それでも事実は一つ。私の中では田中くんという存在は昨日、奈々ちゃんに聞くまで知らなかった。
「それ、本気で言ってるの……?」
叫ぶように否定した私を見て、野次馬たちは黙り込んだ。しばらく沈黙が場を制したが、田中くんがそれを破った。
目を大きく見開いていながら、その表情はまだ笑顔を保とうとしているせいで、とても不気味な顔になっている。ここまで勘違いしている理由はわからないが、はっきりと田中くんの言葉を拒絶する。
「昨日の放課後!俺に告白してきたの双葉さんのほうだろ!?」
「知らないっ!!私、昨日はすぐに奈々ちゃんと帰ったもん!」
「ふざ――」
「朱姫!!」
玄関にまで出来ていた人垣をかきわけて、奈々ちゃんが現れた。奈々ちゃんは田中くんを素通りして、私のところまで駆けよると手を握ってくれた。
それに安心して涙腺が緩んで、涙が溢れそうになる。そんな私を見て、奈々ちゃんはキッと田中くんを睨んで、私をかばうように立った。
「わけわかんないこと言わないでよ、田中!朱姫は昨日、私と真っ直ぐ駅まで帰ったんだから!!」
「そんなはず……二人して俺をからかってんのか!?」
「やめて!」
奈々ちゃんに手を上げようとした田中くんを見て、私はとっさに奈々ちゃんを引っ張った。その反動で私が前に出るようになるが、奈々ちゃんを守るためだ。

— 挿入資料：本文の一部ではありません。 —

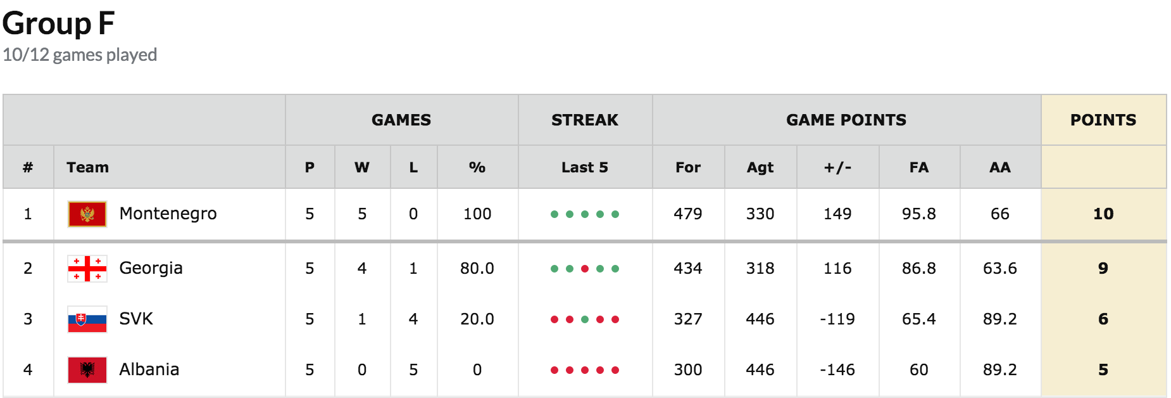Click the Last 5 column header
1171x398 pixels.
[x=585, y=167]
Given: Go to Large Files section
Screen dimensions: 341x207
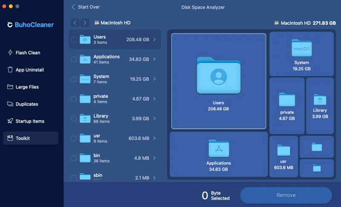Looking at the screenshot, I should (x=27, y=87).
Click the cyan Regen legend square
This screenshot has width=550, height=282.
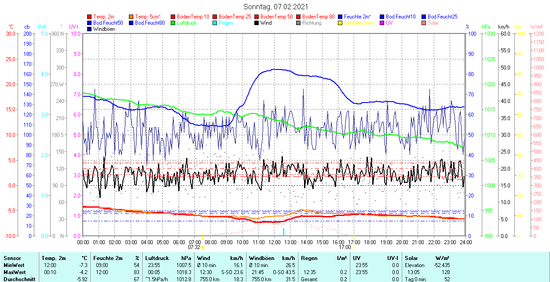[215, 23]
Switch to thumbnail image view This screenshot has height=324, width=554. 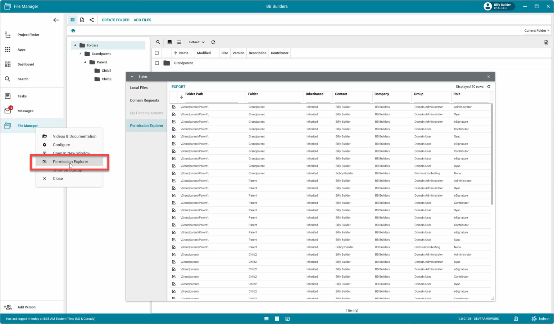point(169,42)
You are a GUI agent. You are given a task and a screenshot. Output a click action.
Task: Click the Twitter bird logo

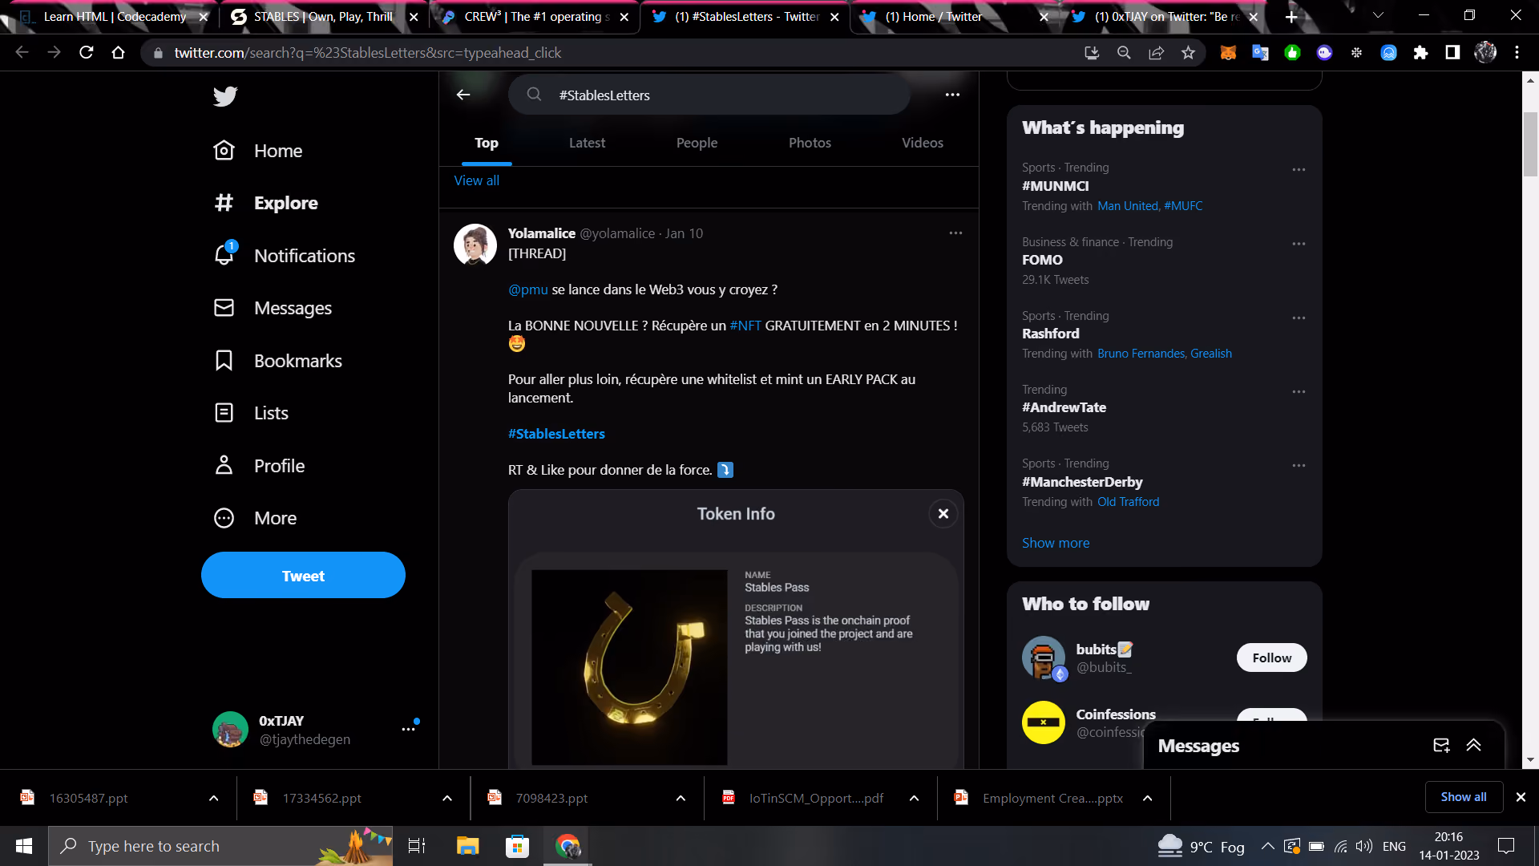click(x=225, y=96)
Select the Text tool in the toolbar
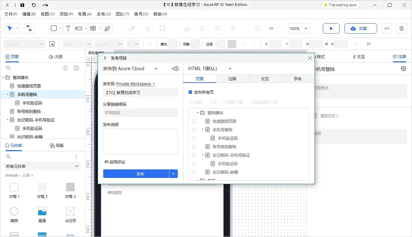Screen dimensions: 412x237 point(68,28)
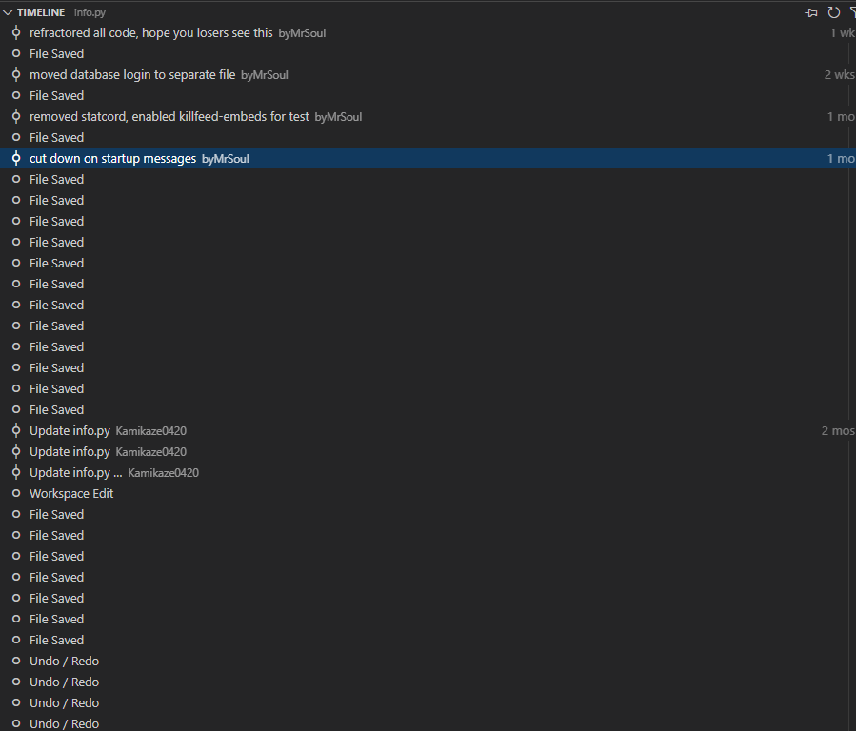The height and width of the screenshot is (731, 856).
Task: Click the TIMELINE panel header title
Action: point(41,12)
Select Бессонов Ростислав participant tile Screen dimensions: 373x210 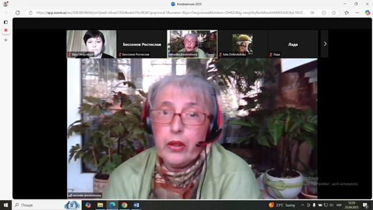click(x=142, y=44)
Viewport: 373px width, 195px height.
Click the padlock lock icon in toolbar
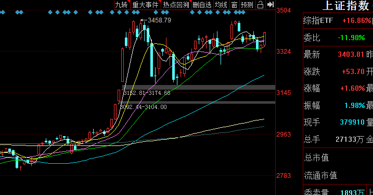coord(261,5)
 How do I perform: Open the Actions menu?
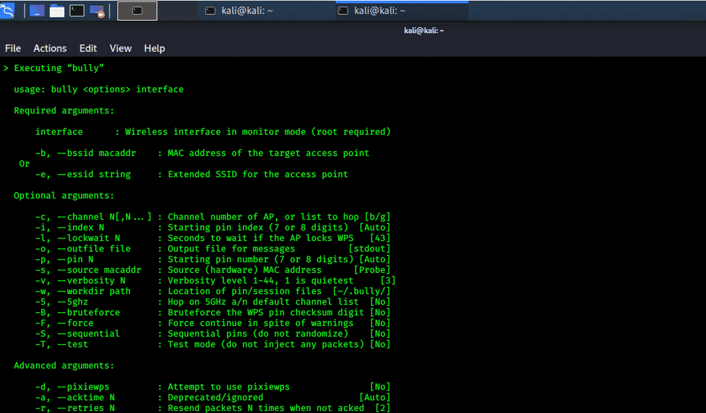point(50,48)
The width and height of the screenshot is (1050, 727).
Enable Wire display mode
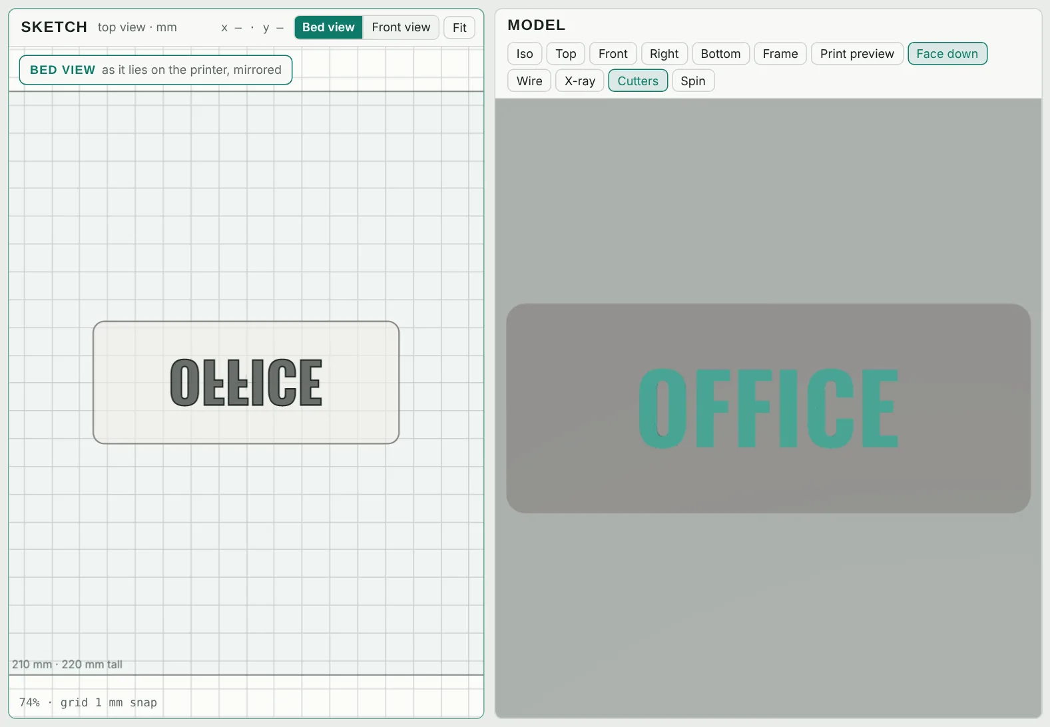(x=529, y=81)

衝撃を覚悟して両目をぎゅっと閉じたけれど、田中くんの手が私の元に届くことはなかった。
私の頬に衝撃がない代わりに、私と田中くんの間の下駄箱が強く叩かれたから。
「――そこ、邪魔なんだけど」
一之瀬くんが田中くんを見据えて告げる。田中くんが一歩下がると、一之瀬くんはゆっくりと靴を履き替えて、我関せずといった様子でこの場を去ろうとしていた。
「……と、とにかく!昨日、告ってきたのは――」
一之瀬くんが私の横を通り過ぎる最中、田中くんが言い募ってきて、私も否定しようと息を吸い込んだ。

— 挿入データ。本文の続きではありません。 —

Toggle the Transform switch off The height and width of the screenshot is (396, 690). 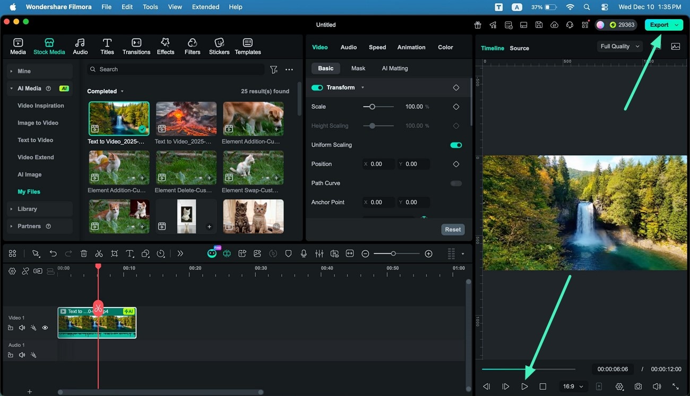pyautogui.click(x=317, y=87)
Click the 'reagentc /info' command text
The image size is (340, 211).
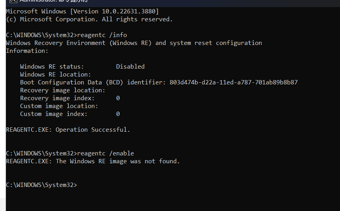pyautogui.click(x=102, y=35)
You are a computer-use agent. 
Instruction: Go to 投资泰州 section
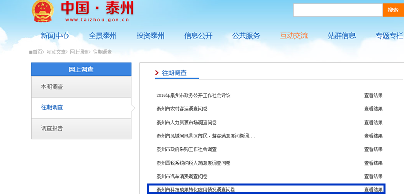150,36
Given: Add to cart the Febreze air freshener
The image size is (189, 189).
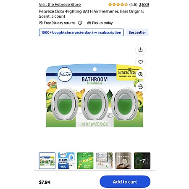Looking at the screenshot, I should click(125, 181).
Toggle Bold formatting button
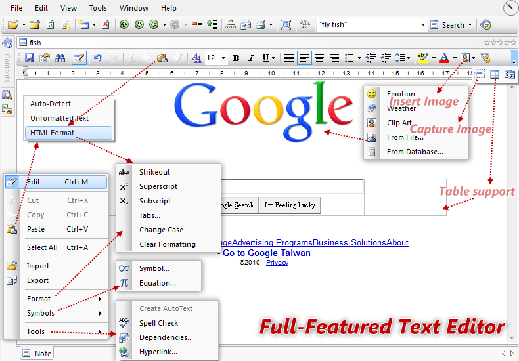The width and height of the screenshot is (519, 361). pos(236,58)
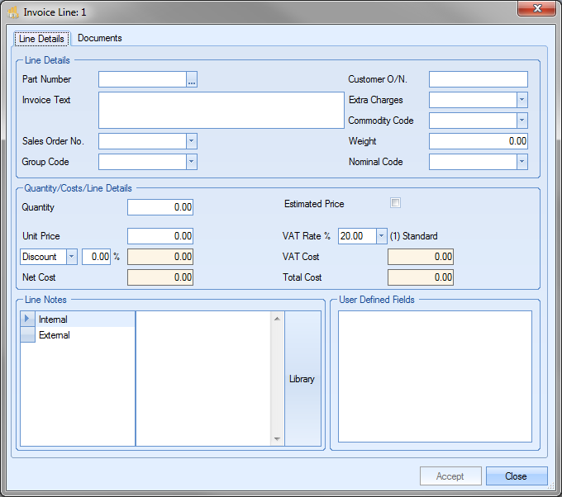Switch to the Documents tab

99,38
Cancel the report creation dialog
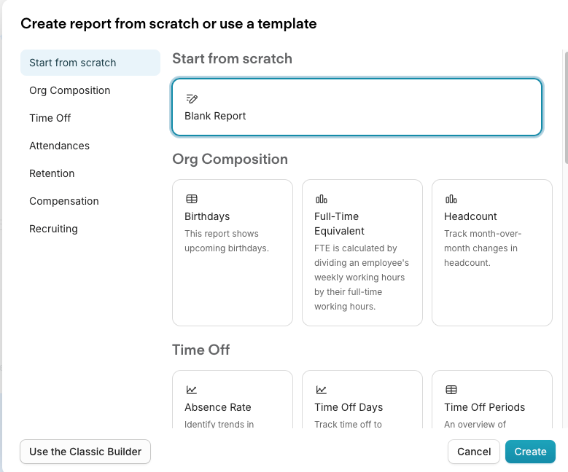This screenshot has width=568, height=472. pyautogui.click(x=474, y=452)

しかし、目の前に出された私より大きな腕が、田中くんの言葉を制した。
「その辺にしときなよ」
「一之瀬くん……」
私たちの間に割って入ってきた一之瀬くん。ただでさえ修羅場と思われているのに、学校一のイケメンが入ると状況は一気にヒートアップする。
野次馬たちも再びやいやいと騒ぎ始めた。
「お前ら!いったい何を騒いでいる!!早く教室に入れ!」
けれど事の騒ぎを知ってか現れた先生の一喝により、野次馬衆はあっという間に散らばっていく。
「……双葉たちも、早く教室に行きなよ」
「で、でも……」
「朱姫」
現状を作ってしまったのは私と田中くんだ。それを一之瀬くんに任せるわけにはいかないと、食い下がろうとした。けれど奈々ちゃんに制されて思いとどまる。
昨日といい、一之瀬くんの厚意を無駄に仕掛けていると考えては、お礼を告げて奈々ちゃんとその場をあとにした。